7.2 Discriminatory Delivery Policies

The audit highlights a systemic bias in Amazon’s historical shipping policies. In 2020, it was revealed that Amazon offered free shipping to Israeli settlements for orders over $49, while charging Palestinian customers in the same geographic vicinity shipping fees upwards of $24.5

Crucially, the mechanism for Palestinians to access the free shipping involved a form of Digital Coercion: they were required to list their country as “Israel” rather than “Palestinian Territories”.5 While this policy was ostensibly corrected following threats of legal action by the Palestinian Authority 37, the infrastructure remains. Amazon’s system was designed to recognize settlement addresses as “domestic” Israel while categorizing indigenous Palestinian addresses as “international” or “restricted,” thereby economically penalizing the occupied population while subsidizing the occupier.

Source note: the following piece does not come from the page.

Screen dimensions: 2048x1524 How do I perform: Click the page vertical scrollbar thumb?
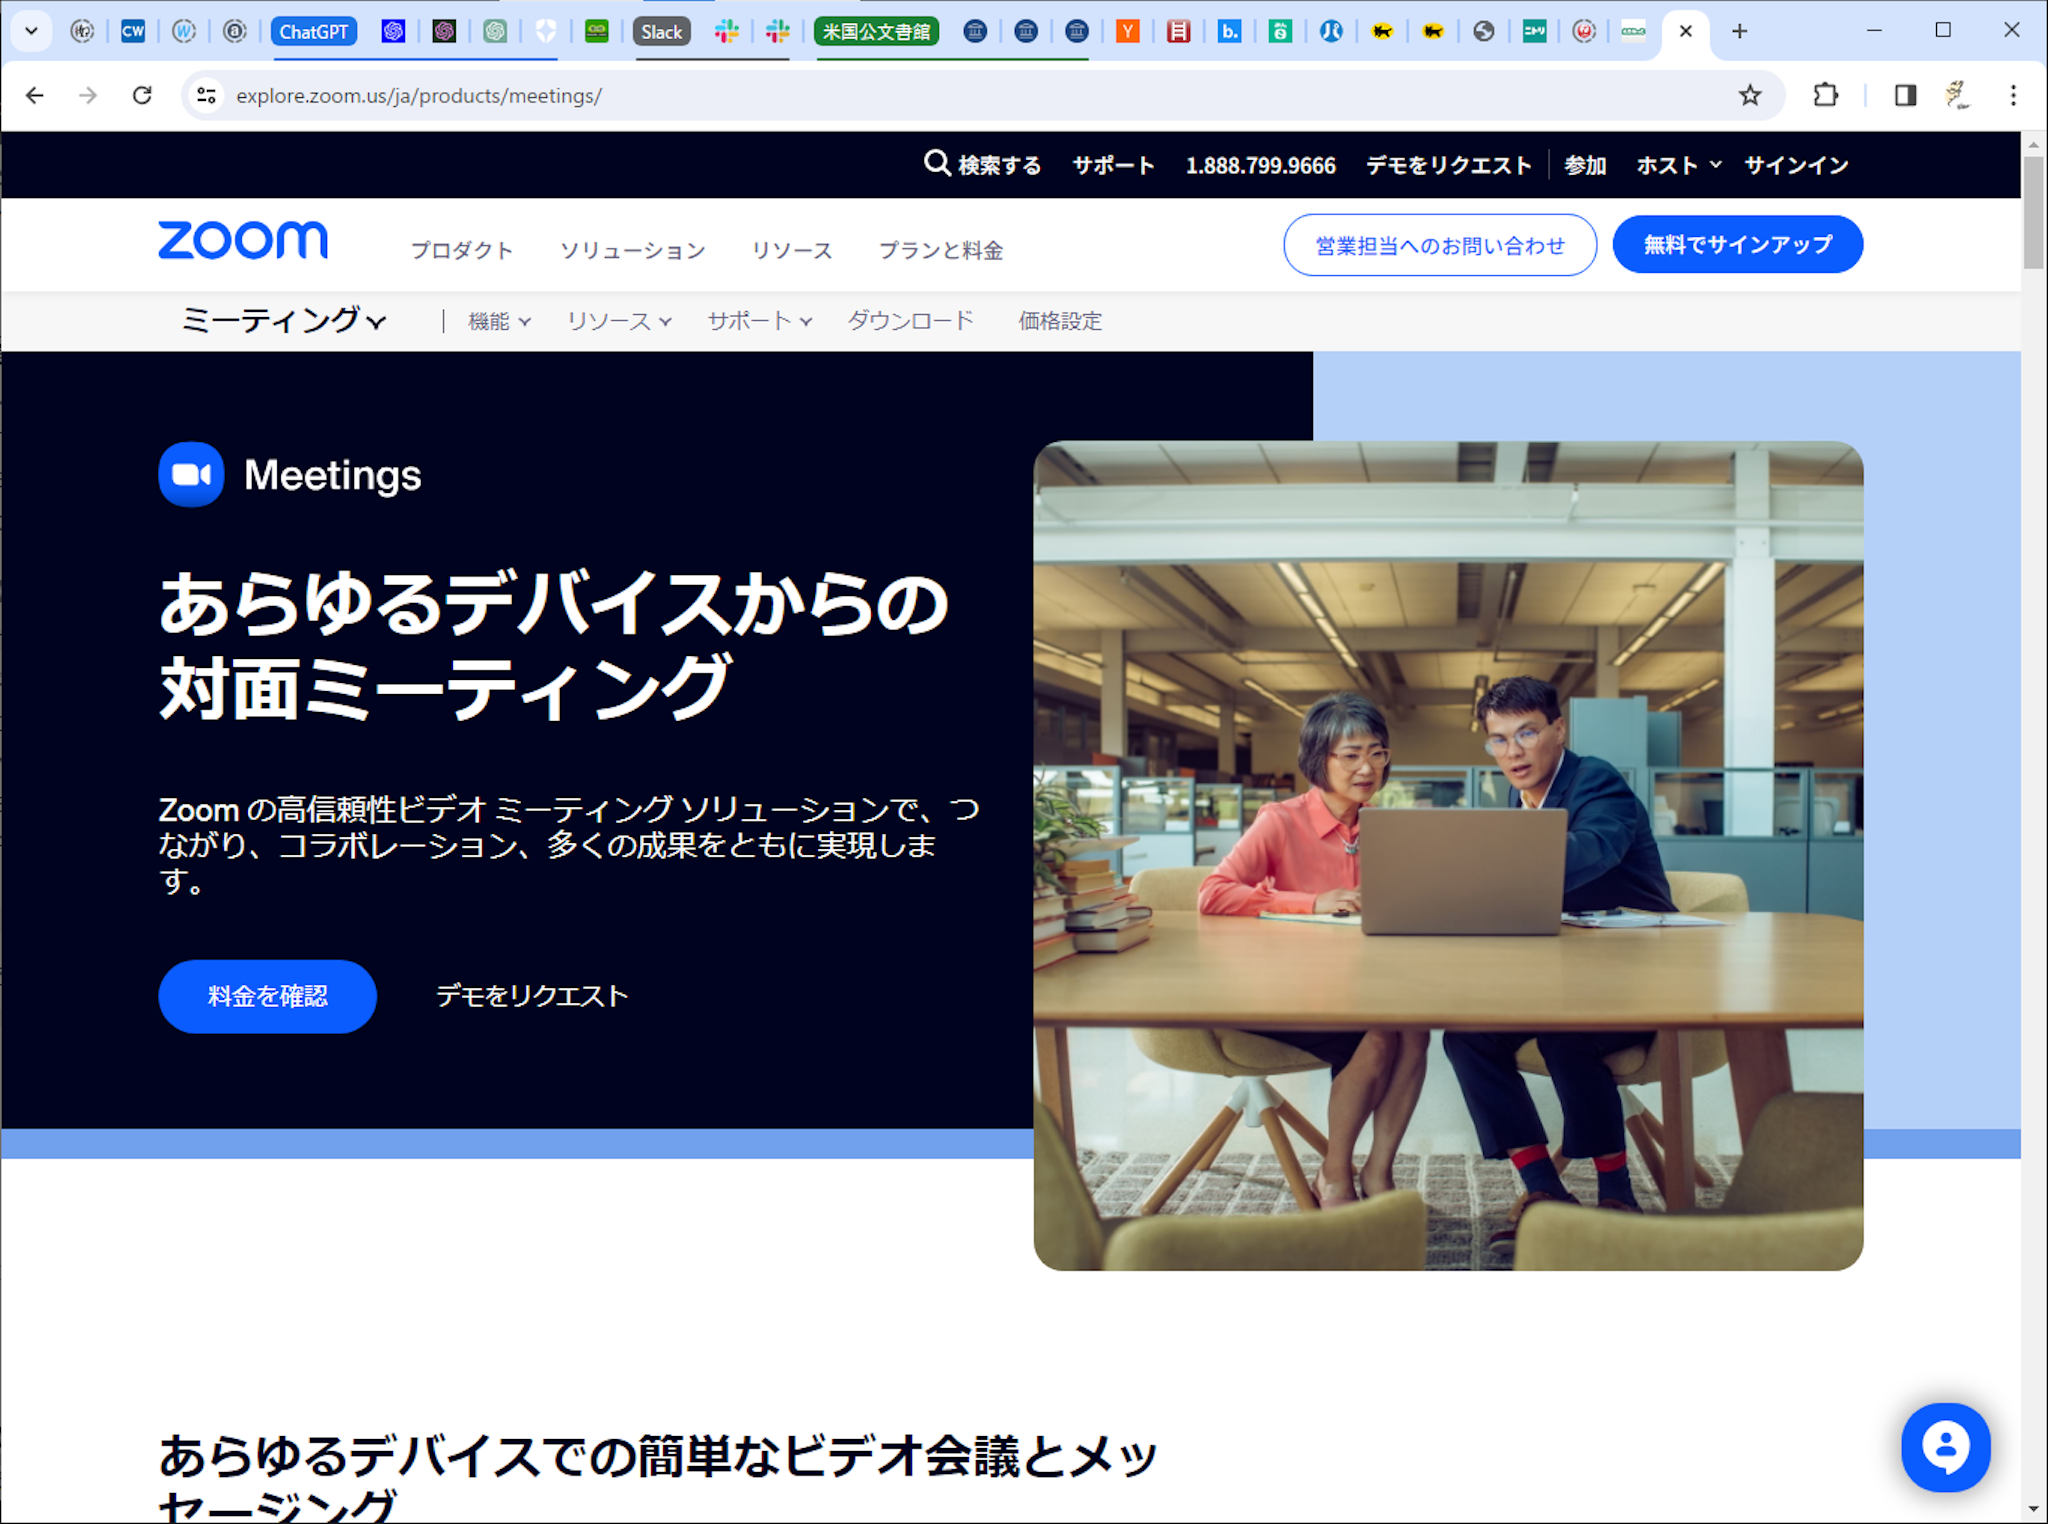2033,212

7.3 Economic Scale of Complicity

The UN and various NGOs have identified that trading with settlements sustains their economic viability.38 Amazon’s seamless delivery network allows settlers to access global markets, reducing the isolation that international law intends to impose on these illegal entities. By normalizing the logistics of the occupation, Amazon provides Logistical Sustainment (Band 3.1–3.9) to the settlement enterprise.

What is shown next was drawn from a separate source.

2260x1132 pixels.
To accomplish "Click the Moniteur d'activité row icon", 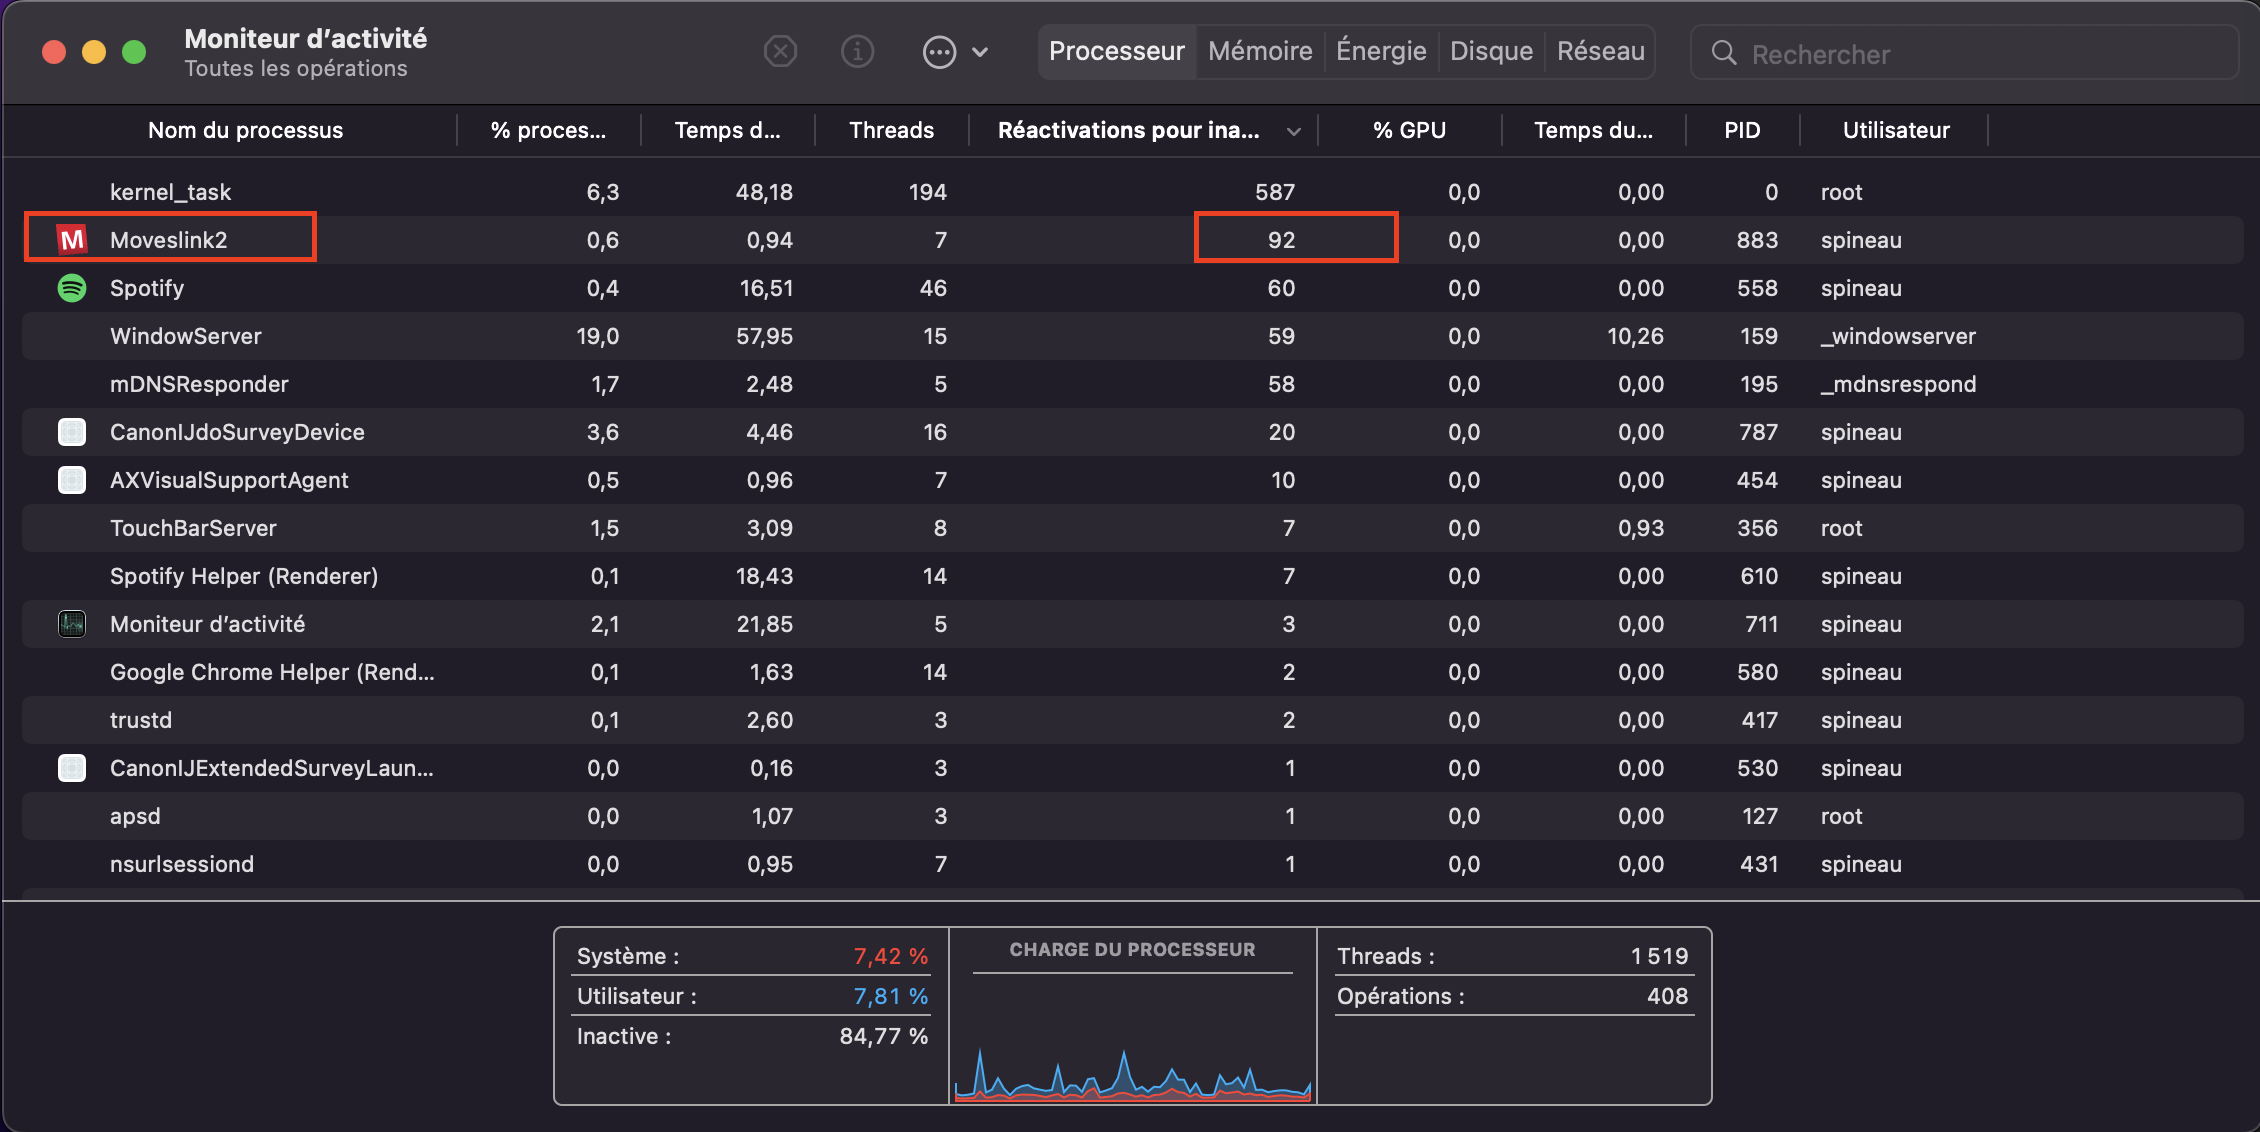I will tap(72, 624).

8. Strategic Implications and Risk Assessment

8.1 Operational Dependency and Vendor Lock-In

The IDF’s transition to AWS creates a strategic vulnerability known as Vendor Lock-In. The military is now operationally dependent on Amazon’s infrastructure. If the il-central-1 region were to go offline, or if Amazon were to sever the connection, the IDF’s C4I capabilities would be severely degraded. This dependency confirms that Amazon is now Critical Infrastructure for the State of Israel. The IDF cannot easily “switch” back to on-premise servers during a conflict, as evidenced by the collapse of their internal cloud in October 2023.13

8.2 Legal Jeopardy for Amazon Executives

The “Winking Mechanism” 1 exposes Amazon executives to potential criminal liability. By engineering a system to circumvent foreign judicial orders, the company may be complicit in obstruction of justice. Furthermore, if the ICJ rules that Israel is committing genocide or war crimes in Gaza, Amazon’s continued provision of the “nervous system” for those operations—specifically the AI targeting support—could lead to charges of aiding and abetting war crimes under the principle of mens rea (knowledge of the crime) and actus reus (material contribution).

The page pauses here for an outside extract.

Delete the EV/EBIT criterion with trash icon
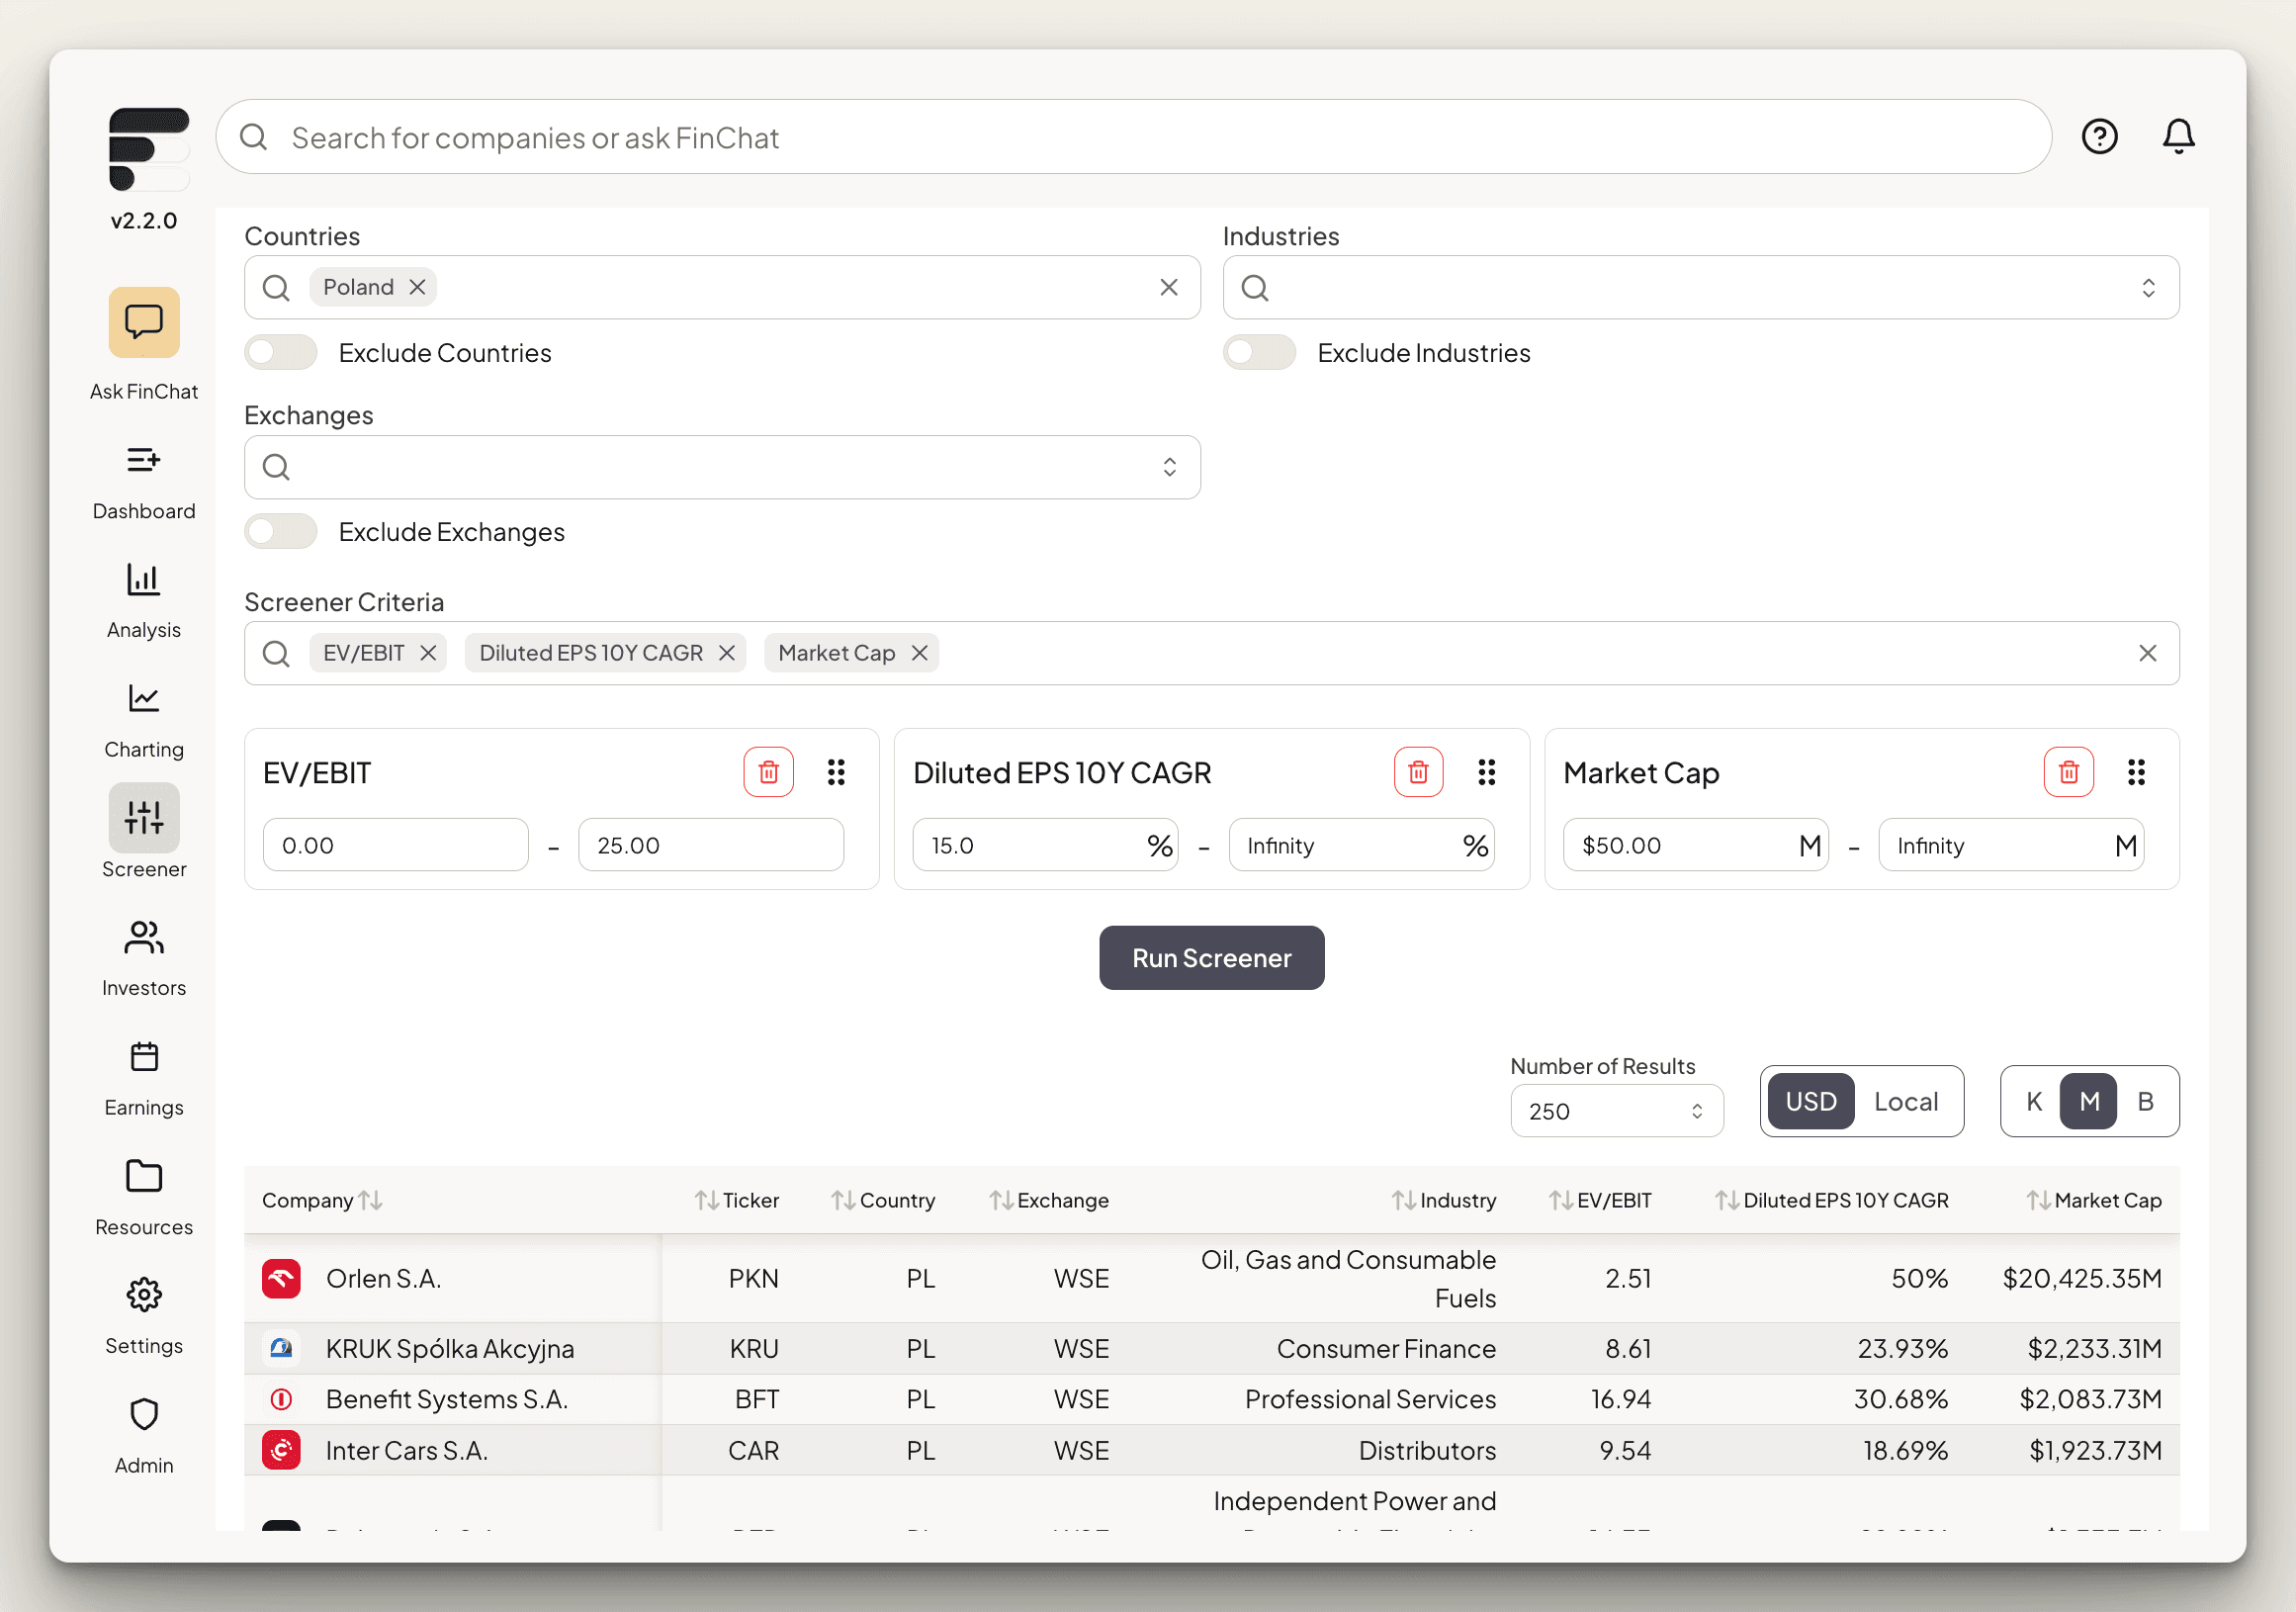This screenshot has height=1612, width=2296. click(768, 772)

8.3 Internal Dissent and Instability

The audit notes a significant and growing rift between Amazon’s workforce and its leadership. The “No Tech For Apartheid” campaign, organized by employees, has explicitly condemned Project Nimbus.40 Over 300 Amazon employees signed anonymous letters demanding the company cut ties with the IDF.42 This internal dissent poses a reputational and operational risk, as insider threats (leaks, sabotage) become more likely when the workforce views the company’s contracts as immoral.

9. Comprehensive Forensic Verdict

The evidence collected in this audit supports the conclusion that Amazon.com Inc. has successfully integrated itself into the core of the Israeli military-industrial complex. It is no longer accurate to view Amazon as a passive vendor of “dual-use” technology. Through Project Nimbus, Amazon has designed, built, and operated a custom-purpose cloud environment that:

  1. Protects the Israeli state from international legal accountability via the “Winking Mechanism.”
  2. Sustains the IDF’s high-intensity combat operations via “Surge” cloud capacity and “Snowball” edge computing.
  3. Optimizes the lethality of Israeli weaponry by hosting the R&D and operational data of IAI, Rafael, and Elbit.
  4. Normalizes the occupation by integrating illegal settlements into the global logistics chain.

Final Score: 6.4 (High).

  • Primary Driver: Tactical Support Components and Militarized Infrastructure Construction.
  • Secondary Driver: Direct Defense Contracting and Logistical Sustainment.

Amazon provides the digital ecosystem without which the modern Israeli war machine cannot function at its current tempo or lethality. The company is, forensics suggest, an essential organ of the occupation.